# [Required work]
Leave the pictures out and print, word for word, the lines below from the one with "Instruction: Open Special" through the final line.

---------- Records for processing

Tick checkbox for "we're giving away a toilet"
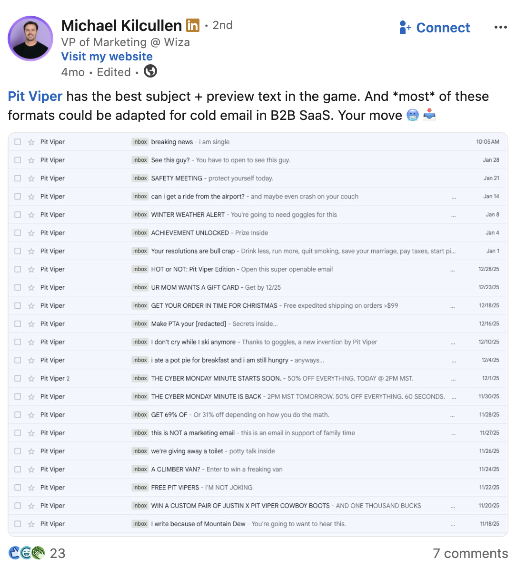Image resolution: width=516 pixels, height=568 pixels. click(18, 451)

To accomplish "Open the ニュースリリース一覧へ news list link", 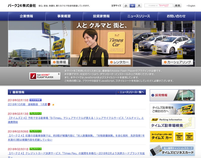I will [131, 92].
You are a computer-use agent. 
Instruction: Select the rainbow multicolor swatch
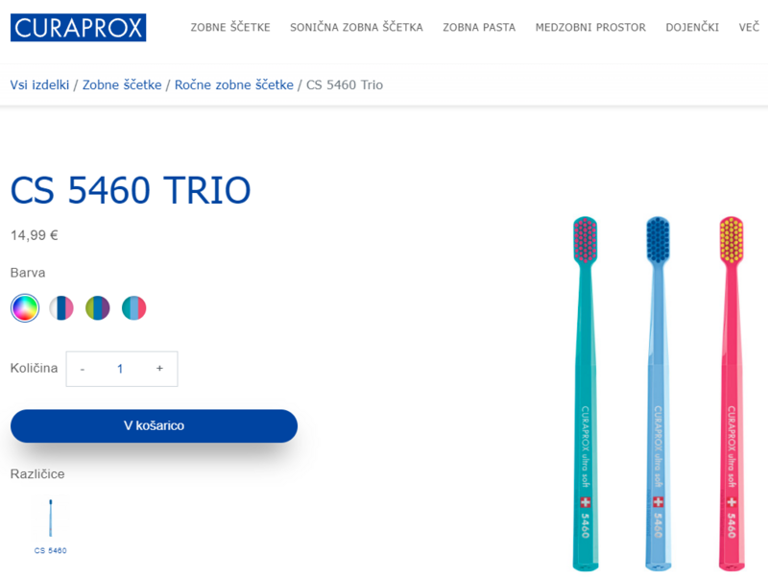click(25, 308)
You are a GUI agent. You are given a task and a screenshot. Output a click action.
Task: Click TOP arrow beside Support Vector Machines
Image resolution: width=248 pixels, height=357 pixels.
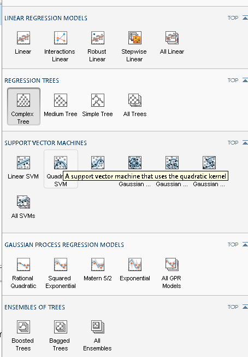click(x=245, y=142)

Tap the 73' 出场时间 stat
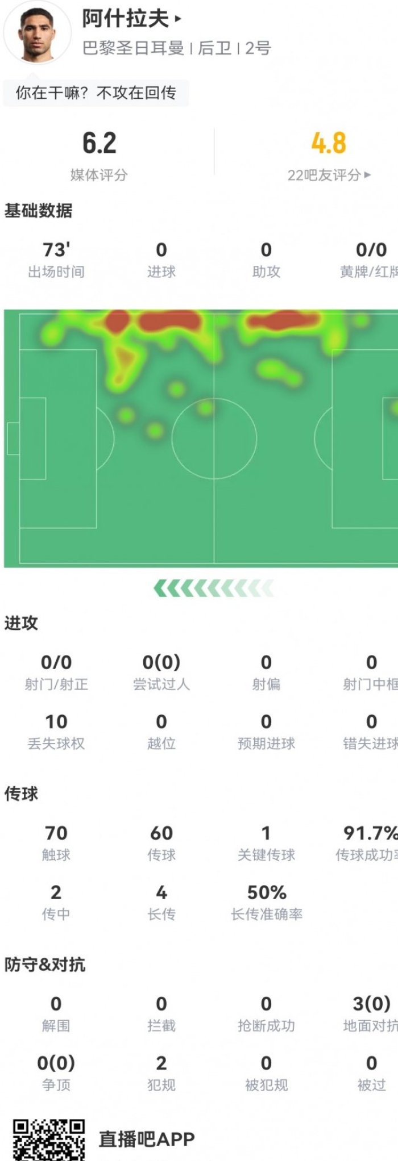[56, 260]
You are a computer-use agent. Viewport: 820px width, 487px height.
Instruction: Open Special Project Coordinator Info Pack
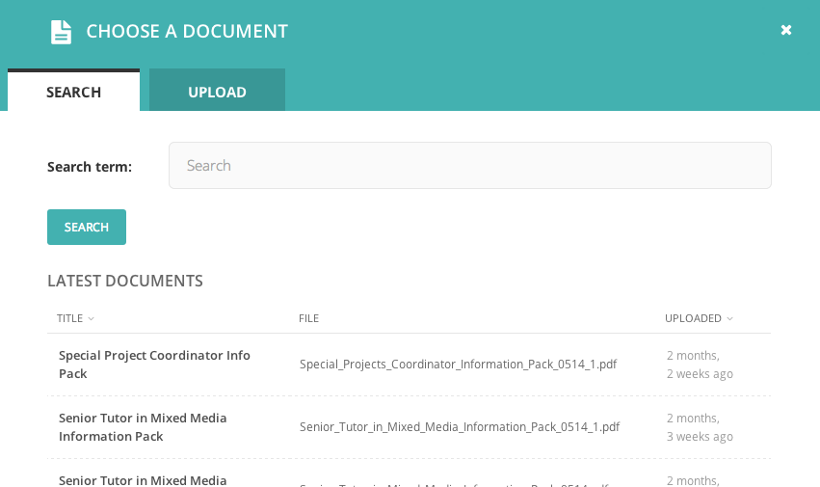click(x=154, y=365)
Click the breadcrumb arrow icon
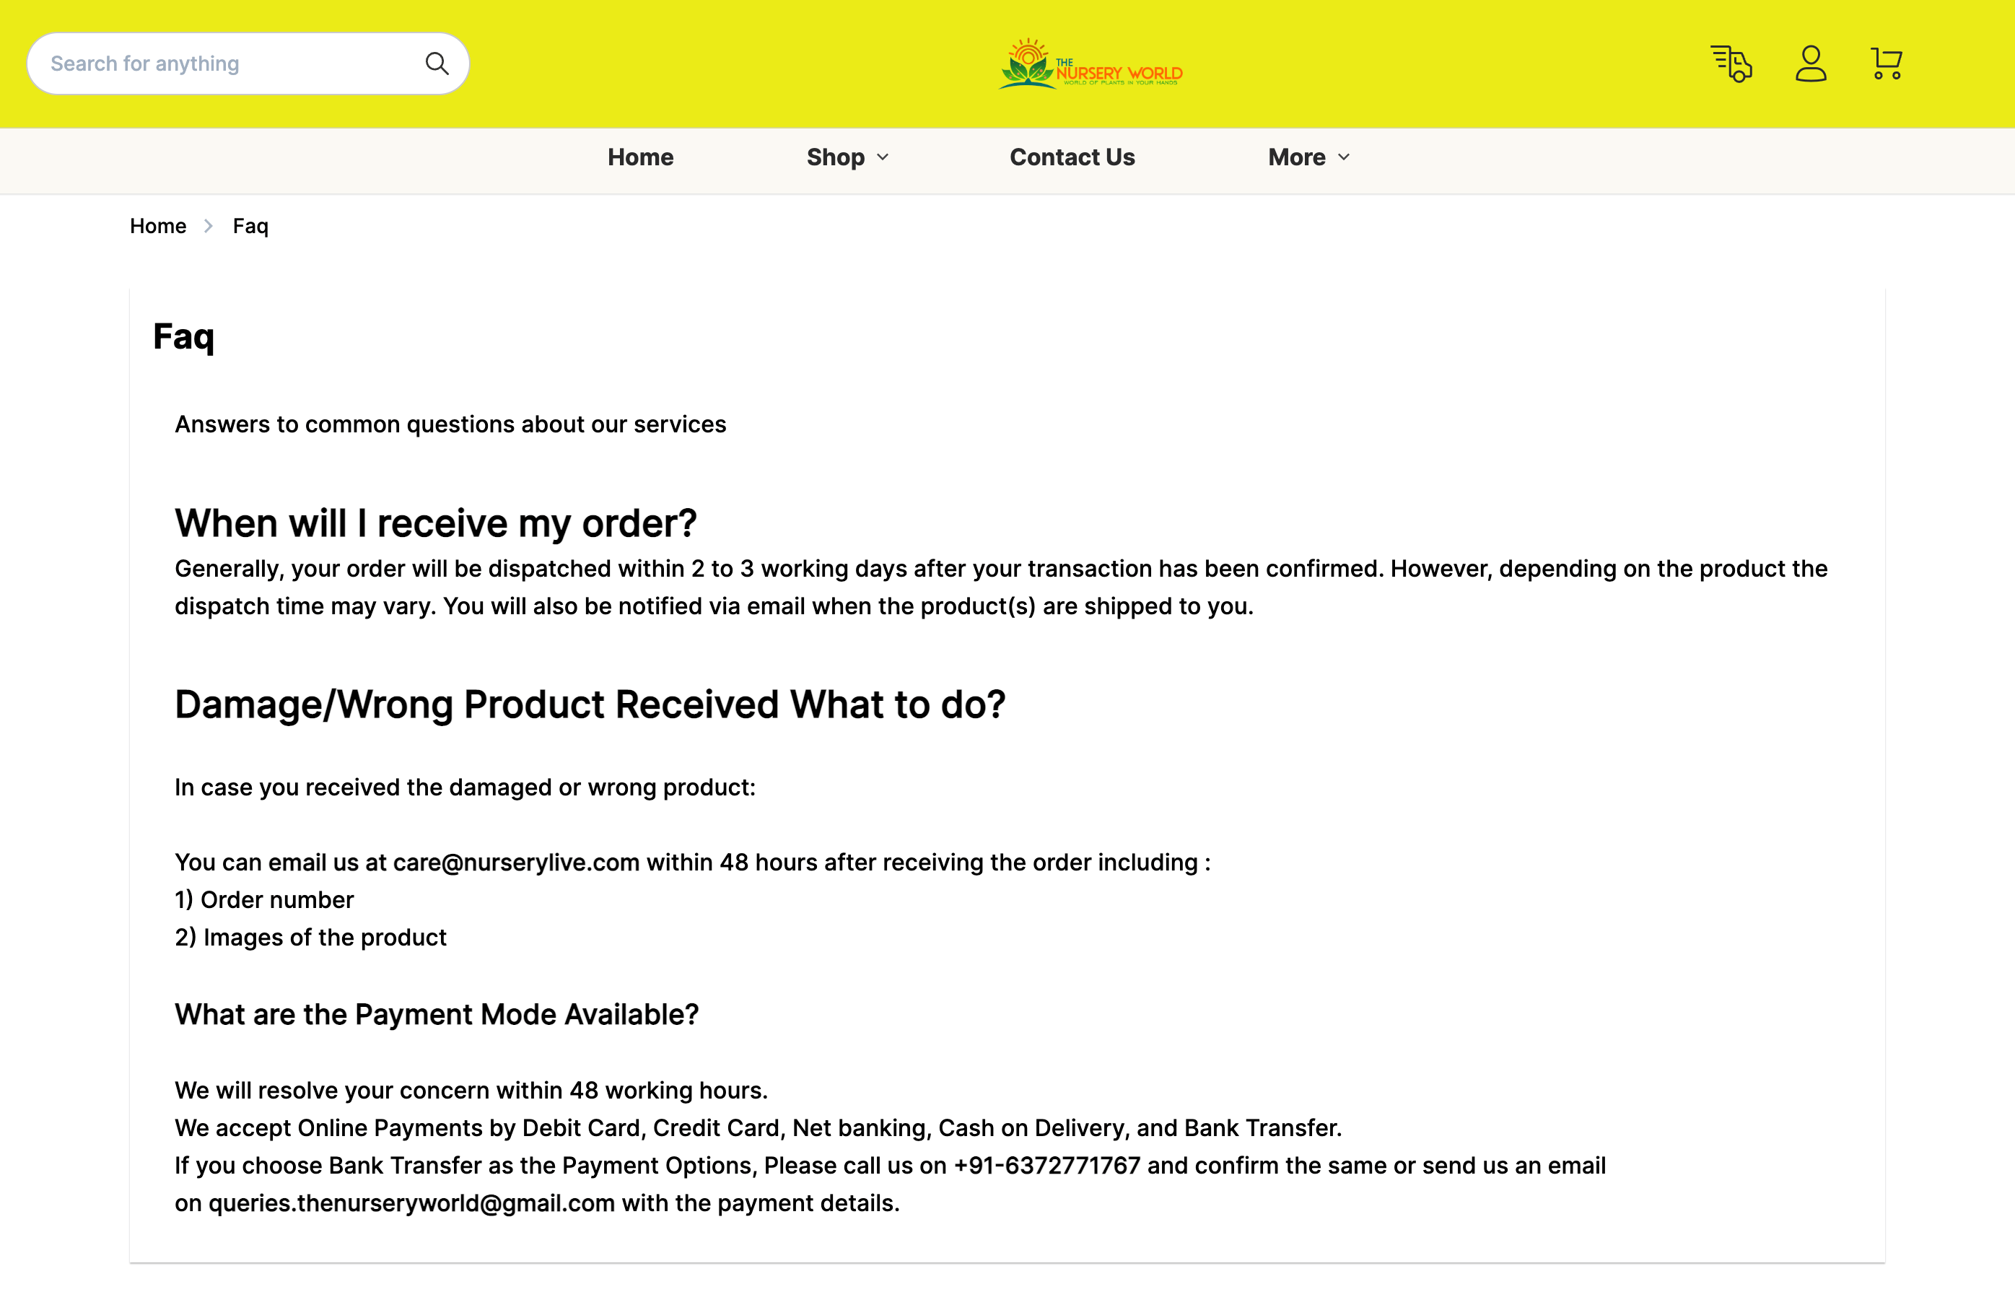Screen dimensions: 2015x1292 point(210,226)
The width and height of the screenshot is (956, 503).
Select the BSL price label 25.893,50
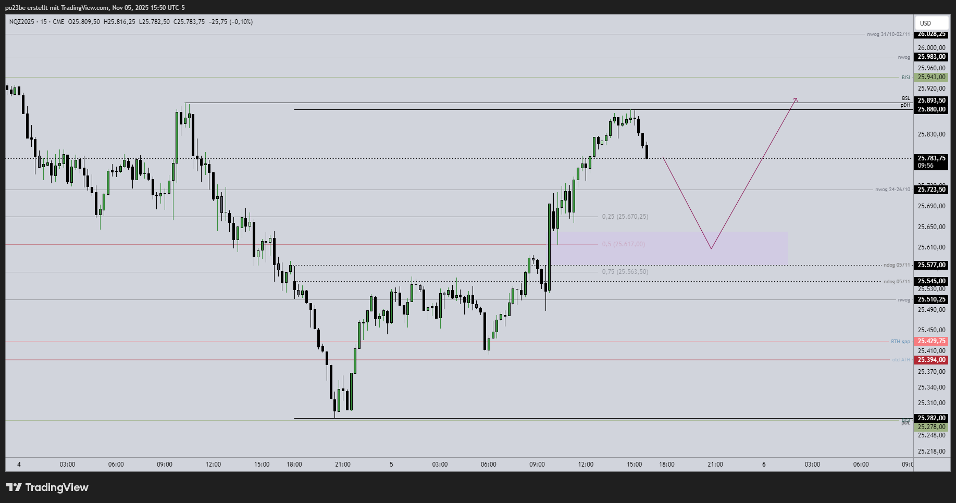tap(930, 100)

--------------------

# [Response to this task]
Instruction: Open Special Project Coordinator Info Pack
click(x=154, y=365)
Click the breadcrumb arrow icon
Screen dimensions: 2015x1292 point(210,226)
The width and height of the screenshot is (956, 503).
Select the BSL price label 25.893,50
tap(930, 100)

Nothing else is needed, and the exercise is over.